Personal information
- Date of birth: 10 May 1988 (age 38)
- Place of birth: Inverness, Scotland
- Position: Midfielder

Youth career
- Tottenham Hotspur

Senior career*
- Years: Team / Apps / (Gls)
- 2004–2005: Welling United
- 2006–2007: Stevenage
- 2006–2007: → Cambridge City (loan) / 3 / (0)
- 2007–2008: St Albans City / 6 / (0)
- 2008–2009: Potters Bar Town
- 2008–2009: St Albans City / 17 / (0)
- 2009–2011: Bath City / 27 / (2)
- 2010–2011: St Albans City / 2 / (0)
- 2011–2012: Hayes & Yeading United / 11 / (1)
- 2011–2012: Yate Town
- 2012–2013: St Albans City
- 2012–2013: Harlow Town
- 2012–2013: Wingate & Finchley
- 2014–2015: York Region Shooters
- 2019–2022: Harlow Town / 20 / (8)

= Hector Mackie =

Scottish-born English footballer

Hector Mackie (born 10 May 1988) is a Scottish-born English former footballer who played as a midfielder.

== Club career ==

=== Early career ===
Mackie was a product of the youth system of Tottenham Hotspur. In his early career, he began playing at the local level with clubs such as Welling United and Stevenage. In 2006, Welling United released him from his contract. Mackie would be loaned to Cambridge City during the 2006–7 season. In 2007, he began his first stint with St Albans City. The following season he joined league rivals Potters Bar Town after being released by St. Albans. However, he would miss the majority of the season with Potters Bar as he sustained a serious leg injury.
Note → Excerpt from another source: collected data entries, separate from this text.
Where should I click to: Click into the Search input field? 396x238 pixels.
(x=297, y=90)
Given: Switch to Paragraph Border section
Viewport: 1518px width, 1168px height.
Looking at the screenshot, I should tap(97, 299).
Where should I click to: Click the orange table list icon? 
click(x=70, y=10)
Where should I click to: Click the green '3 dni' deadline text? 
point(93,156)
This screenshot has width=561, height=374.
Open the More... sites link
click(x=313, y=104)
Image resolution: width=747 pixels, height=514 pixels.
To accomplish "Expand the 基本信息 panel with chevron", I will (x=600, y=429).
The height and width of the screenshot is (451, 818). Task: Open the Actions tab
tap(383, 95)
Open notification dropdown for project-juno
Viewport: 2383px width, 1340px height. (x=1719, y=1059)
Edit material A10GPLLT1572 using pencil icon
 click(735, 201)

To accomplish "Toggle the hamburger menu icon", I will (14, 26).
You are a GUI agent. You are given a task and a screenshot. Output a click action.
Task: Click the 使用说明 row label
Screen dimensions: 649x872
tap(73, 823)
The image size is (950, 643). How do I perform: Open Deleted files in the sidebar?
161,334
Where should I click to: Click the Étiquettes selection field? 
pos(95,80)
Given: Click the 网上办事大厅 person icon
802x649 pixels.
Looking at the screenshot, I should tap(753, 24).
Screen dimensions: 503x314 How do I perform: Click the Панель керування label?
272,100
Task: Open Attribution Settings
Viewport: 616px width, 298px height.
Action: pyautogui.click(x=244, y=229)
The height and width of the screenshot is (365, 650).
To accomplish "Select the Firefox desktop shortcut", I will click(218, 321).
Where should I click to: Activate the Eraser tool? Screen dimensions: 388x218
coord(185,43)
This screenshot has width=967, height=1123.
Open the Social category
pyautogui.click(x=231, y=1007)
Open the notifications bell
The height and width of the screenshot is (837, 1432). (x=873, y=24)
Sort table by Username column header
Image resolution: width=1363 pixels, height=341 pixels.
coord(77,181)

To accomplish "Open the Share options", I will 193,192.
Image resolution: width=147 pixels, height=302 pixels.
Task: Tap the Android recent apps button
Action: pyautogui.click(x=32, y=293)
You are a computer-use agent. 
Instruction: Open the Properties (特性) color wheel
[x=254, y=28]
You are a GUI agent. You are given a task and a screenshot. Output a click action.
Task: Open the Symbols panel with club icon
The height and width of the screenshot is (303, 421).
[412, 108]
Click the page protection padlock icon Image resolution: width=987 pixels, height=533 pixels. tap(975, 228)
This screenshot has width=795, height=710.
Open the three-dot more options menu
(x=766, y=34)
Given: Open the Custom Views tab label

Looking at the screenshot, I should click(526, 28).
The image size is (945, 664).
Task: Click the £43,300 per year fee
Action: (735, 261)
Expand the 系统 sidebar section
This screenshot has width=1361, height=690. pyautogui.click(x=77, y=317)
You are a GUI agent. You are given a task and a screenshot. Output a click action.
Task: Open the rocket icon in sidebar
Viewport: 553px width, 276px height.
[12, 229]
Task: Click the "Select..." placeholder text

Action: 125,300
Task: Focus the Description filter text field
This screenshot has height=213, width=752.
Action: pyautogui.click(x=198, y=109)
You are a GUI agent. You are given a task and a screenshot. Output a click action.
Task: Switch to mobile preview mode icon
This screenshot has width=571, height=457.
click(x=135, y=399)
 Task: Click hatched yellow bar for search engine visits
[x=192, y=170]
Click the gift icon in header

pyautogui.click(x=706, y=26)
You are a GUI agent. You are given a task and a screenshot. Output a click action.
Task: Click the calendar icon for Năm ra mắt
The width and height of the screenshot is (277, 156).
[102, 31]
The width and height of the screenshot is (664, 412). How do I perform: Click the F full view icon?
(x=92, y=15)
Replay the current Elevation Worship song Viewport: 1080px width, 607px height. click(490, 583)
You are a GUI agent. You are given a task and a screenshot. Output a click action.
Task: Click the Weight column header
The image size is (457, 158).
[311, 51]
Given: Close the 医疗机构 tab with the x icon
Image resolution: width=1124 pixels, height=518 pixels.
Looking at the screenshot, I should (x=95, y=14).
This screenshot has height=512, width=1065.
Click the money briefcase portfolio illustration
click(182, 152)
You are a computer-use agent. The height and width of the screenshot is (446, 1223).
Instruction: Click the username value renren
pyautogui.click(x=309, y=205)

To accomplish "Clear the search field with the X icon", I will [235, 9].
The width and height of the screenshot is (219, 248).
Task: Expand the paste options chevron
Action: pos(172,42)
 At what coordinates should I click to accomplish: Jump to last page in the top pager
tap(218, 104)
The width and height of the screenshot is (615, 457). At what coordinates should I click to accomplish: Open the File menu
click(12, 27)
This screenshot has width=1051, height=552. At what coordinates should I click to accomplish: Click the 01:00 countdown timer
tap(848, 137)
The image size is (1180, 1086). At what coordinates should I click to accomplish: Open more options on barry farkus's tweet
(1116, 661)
In 2008, he returned to his former club St. Albans to compete in the National League South. Mackie would depart from St. Albans and join league rivals Bath City. In his debut season with Bath, he helped the club secure promotion and contributed a goal in the promotion playoffs to secure promotion. He was re-signed by Bath during their run in the National League and appeared in 9 matches and scored 1 goal. Midway through the season, he joined National League North side Gloucester City. The next season he returned to the National League to sign with Hayes & Yeading United. He recorded his first goal for the club on 27 September 2011, against Kettering Town. In total, he appeared in 11 matches and recorded 1 goal for Hayes. After the FA Cup tournament, he was released from the club.

After his stint in the National League, he returned to the local circuit to sign with Yate Town. He would leave the club after the conclusion of the season. In 2013, he joined Wingate & Finchley.

=== Canada ===
In the summer of 2014, Mackie ventured abroad to play in the southern Ontario-based Canadian Soccer League with the York Region Shooters. In his debut match, he would record two goals against Kingston on 27 May 2014. Throughout the season, he would help the club produce a perfect season initially by finishing first in the league's first division. Mackie would appear in the opening match of the playoffs, where he contributed a goal against Brampton City United that advanced the club to the next round. The Vaughan-based team advanced to the championship final match after Mackie scored the lone goal against the North York Astros. He would participate in the championship match against Toronto Croatia, where the Shooters would defeat Toronto in a penalty shootout in extra time.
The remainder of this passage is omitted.